Common definitions

Some grammar definitions which are needed on the following pages appear below.

Sets of characters

The following special terminals specify sets of Unicode characters:

Grammar
ANY
PATTERN_WHITE_SPACE
XID_START
XID_CONTINUE

ANY matches any Unicode character.

PATTERN_WHITE_SPACE matches any character which has the Pattern_White_Space Unicode property. These characters are:

U+0009(horizontal tab, '\t')
U+000A(line feed, '\n')
U+000B(vertical tab)
U+000C(form feed)
U+000D(carriage return, '\r')
U+0020(space, ' ')
U+0085(next line)
U+200E(left-to-right mark)
U+200F(right-to-left mark)
U+2028(line separator)
U+2029(paragraph separator)

Note: This set doesn't change in updated Unicode versions.

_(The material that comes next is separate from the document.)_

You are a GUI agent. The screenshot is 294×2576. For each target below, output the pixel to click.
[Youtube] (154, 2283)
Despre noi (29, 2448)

XID_START matches any character which has the XID_Start Unicode property (as of Unicode 16.0.0).

XID_CONTINUE matches any character which has the XID_Continue Unicode property (as of Unicode 16.0.0).

Identifier-like forms

Grammar
IDENT = { IDENT_START ~ XID_CONTINUE * }
IDENT_START = { XID_START | "_" }
SUFFIX = { IDENT }